» **Activity 1**: In the email thread about mandatory pull requests, which tool does OpenShift use?
» **Activity 2**: Please extend the email thread about mandatory pull requests, picking up after its final line.

» **Text excerpt**:
# # # #
On Wed, Oct 2, 2019, at 3:18 PM, Neal Gompa wrote:
On Wed, Oct 2, 2019 at 2:45 PM Colin Walters
<walters(a)verbum.org> wrote:
>
>
>
> On Wed, Oct 2, 2019, at 1:40 PM, Fabio Valentini wrote:
>
> > As others in the thread have pointed out, mandatory pull requests just
> > make no sense for most single-maintainer projects, which most packages
> > probably are.
>
> Well, a lot of this relates to what the *merge policy* is. If a PR submitter can
merge their own PRs, and there's a mechanism to do "merge when tests pass"
(this is an important aspect), then submitting a PR can be just about as equally ergonomic
as `git push`.
> In OpenShift we use Prow, which has the latter; I really like it. However we also
*require* peer review (submitters can't merge their own PRs).
Unfortunately, it doesn't scale for the large number of packages we
have. Pull requests would work if we had mergify[1] working on
Dist-Git, otherwise I can't see how it'd work.
[1]:
https://github.com/Mergifyio/mergify-engine
Yes, I mentioned Prow which does something similar.
# # # #
» **Provided information**:
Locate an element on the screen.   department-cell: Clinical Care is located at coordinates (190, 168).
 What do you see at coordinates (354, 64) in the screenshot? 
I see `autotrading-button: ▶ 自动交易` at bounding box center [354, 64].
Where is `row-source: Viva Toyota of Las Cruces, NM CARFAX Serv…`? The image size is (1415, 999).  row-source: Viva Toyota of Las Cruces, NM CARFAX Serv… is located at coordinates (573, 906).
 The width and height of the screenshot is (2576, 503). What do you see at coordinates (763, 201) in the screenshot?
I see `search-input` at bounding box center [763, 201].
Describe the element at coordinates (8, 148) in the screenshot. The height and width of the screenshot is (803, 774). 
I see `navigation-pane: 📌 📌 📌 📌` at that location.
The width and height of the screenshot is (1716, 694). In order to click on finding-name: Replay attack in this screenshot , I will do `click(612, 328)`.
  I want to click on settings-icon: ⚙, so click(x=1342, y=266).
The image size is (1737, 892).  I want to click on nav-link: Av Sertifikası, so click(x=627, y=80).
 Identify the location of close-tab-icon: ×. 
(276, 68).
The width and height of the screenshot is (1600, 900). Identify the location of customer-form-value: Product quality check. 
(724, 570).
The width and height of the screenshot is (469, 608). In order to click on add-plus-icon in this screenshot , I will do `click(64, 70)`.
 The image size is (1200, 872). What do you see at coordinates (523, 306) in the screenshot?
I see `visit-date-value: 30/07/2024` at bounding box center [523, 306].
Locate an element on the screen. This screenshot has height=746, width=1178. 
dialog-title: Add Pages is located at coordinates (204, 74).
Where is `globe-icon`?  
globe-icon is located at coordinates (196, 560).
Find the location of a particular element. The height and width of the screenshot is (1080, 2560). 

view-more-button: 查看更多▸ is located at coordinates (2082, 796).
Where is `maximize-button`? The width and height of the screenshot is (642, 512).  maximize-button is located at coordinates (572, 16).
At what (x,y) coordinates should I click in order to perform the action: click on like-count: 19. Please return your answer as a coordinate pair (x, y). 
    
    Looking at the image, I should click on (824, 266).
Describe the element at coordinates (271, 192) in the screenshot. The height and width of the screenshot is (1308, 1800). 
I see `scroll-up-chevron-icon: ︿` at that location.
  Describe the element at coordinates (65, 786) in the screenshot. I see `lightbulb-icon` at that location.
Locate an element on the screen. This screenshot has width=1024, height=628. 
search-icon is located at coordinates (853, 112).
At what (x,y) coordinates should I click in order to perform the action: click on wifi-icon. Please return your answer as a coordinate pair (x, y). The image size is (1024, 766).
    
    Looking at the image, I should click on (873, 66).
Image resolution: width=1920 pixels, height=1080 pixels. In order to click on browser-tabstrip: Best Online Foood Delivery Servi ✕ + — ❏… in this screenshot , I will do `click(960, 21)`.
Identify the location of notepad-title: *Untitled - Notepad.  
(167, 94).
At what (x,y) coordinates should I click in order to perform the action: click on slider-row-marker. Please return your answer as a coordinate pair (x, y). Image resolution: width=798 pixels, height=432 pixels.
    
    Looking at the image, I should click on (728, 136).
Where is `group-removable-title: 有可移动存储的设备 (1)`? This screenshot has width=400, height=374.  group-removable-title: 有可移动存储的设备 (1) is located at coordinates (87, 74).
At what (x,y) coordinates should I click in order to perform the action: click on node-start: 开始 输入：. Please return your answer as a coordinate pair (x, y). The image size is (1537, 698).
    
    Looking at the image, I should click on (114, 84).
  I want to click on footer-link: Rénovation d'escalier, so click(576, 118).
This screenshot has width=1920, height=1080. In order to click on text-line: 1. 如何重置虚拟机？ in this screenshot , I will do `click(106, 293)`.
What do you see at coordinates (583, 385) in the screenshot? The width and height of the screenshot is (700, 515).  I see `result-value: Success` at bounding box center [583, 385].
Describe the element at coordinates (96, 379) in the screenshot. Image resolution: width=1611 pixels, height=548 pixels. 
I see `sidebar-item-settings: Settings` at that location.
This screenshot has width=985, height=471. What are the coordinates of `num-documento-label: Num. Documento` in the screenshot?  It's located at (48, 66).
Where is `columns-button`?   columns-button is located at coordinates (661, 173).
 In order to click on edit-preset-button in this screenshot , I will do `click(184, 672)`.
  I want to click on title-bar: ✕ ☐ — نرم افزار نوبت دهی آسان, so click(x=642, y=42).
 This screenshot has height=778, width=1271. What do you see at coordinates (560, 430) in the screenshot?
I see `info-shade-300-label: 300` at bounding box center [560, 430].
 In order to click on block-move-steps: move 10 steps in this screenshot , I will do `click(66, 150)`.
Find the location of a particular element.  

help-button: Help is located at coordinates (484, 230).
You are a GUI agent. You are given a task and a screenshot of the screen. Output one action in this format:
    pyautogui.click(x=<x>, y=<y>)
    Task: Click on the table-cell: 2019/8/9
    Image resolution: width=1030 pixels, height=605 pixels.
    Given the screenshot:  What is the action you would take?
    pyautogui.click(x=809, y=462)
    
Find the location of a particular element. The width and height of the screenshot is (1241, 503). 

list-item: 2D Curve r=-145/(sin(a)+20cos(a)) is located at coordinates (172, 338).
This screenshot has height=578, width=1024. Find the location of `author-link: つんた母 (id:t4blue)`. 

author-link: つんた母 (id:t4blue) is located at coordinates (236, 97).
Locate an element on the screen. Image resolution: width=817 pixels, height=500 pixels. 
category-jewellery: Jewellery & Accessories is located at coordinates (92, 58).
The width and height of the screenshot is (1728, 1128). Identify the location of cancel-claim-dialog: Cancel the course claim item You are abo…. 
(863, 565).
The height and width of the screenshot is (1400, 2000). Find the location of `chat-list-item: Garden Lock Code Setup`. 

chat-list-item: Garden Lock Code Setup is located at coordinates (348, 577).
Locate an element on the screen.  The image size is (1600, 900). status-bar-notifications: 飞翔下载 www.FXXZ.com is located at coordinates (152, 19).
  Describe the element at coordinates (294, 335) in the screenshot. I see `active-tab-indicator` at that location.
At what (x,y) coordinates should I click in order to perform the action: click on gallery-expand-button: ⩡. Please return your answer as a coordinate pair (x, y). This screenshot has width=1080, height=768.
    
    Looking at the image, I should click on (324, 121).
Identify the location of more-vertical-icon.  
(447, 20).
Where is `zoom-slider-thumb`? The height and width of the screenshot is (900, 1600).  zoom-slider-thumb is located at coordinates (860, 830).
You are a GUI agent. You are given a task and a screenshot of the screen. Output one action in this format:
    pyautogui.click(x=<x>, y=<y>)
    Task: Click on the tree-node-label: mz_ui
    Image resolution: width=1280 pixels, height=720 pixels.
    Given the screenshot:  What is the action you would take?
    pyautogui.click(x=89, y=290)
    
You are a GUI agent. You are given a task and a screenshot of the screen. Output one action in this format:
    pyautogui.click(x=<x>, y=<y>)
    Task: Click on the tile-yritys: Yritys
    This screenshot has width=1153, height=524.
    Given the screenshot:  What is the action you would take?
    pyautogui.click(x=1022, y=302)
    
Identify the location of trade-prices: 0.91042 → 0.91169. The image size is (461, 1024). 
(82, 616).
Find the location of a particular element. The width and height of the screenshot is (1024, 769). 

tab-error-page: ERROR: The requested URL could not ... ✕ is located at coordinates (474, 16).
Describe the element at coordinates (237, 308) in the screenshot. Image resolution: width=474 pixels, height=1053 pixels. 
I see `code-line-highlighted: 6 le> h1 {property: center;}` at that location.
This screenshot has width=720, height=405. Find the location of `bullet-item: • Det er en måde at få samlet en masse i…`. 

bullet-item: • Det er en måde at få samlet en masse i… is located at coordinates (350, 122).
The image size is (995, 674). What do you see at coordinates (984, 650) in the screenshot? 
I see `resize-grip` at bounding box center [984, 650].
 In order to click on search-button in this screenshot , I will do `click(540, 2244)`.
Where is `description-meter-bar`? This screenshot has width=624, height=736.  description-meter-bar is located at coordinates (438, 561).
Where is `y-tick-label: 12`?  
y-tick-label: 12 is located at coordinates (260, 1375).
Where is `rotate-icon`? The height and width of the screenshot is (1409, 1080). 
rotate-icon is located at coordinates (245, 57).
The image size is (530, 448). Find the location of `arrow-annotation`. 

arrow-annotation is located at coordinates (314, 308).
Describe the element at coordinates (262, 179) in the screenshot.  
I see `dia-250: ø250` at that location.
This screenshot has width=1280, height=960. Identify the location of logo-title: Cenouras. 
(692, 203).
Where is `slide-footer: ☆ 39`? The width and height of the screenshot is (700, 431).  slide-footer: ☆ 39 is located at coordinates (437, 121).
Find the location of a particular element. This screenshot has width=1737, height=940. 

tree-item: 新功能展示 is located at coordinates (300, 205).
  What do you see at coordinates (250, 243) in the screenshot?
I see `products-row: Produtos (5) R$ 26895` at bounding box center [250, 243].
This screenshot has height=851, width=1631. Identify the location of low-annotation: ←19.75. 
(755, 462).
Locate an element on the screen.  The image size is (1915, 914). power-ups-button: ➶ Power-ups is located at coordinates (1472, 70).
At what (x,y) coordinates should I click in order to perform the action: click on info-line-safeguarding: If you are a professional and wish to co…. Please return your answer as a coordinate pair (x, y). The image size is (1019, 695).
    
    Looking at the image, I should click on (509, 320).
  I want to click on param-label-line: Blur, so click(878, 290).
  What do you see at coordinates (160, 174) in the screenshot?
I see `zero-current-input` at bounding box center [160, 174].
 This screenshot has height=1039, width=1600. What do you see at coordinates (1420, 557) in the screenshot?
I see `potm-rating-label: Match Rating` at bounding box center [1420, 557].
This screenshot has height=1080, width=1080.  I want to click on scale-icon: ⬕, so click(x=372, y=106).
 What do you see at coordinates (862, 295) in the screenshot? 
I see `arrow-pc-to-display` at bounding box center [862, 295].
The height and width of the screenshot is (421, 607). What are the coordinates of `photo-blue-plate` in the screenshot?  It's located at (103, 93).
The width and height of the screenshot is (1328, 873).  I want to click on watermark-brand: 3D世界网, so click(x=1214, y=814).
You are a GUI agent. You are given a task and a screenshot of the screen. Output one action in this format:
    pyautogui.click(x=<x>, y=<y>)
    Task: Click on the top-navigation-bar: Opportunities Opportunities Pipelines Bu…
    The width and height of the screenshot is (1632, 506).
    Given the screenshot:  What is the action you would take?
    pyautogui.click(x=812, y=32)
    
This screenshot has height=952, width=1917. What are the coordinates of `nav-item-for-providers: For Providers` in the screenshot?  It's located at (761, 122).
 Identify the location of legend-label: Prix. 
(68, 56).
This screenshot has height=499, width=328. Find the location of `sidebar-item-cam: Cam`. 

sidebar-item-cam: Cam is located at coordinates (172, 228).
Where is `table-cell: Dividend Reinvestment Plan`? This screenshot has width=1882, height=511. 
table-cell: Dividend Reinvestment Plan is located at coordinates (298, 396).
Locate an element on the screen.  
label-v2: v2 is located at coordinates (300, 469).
# # # #
» **Task output 1**: Prow.

» **Task output 2**:
https://github.com/kubernetes/test-infra/tree/master/prow
Which as I noted we use today in OpenShift and are moving to use in the CoreOS group as
well.
I'm surprised you didn't realize these issues. You've
examined Git
very deeply and you should be more than aware of how bad of idea it
would be to use a monorepo for package sources. We don't have separate
Git repos per package for no reason...
https://github.com/projectatomic/rpmdistro-gitoverlay/blob/master/doc/rew...
links to a number which do it today. You're right that there are tradeoffs; I think
the best is probably something closer to what OpenEmbedded is doing with
"layered" repos, not one gigantic dist-git repo.
It certainly seems to me the current Fedora setup is basically just inertia from the first
dist-cvs -> dist-git conversion; no one really in the intervening time has had the
power/will to change the underlying layers, just add new layers on top.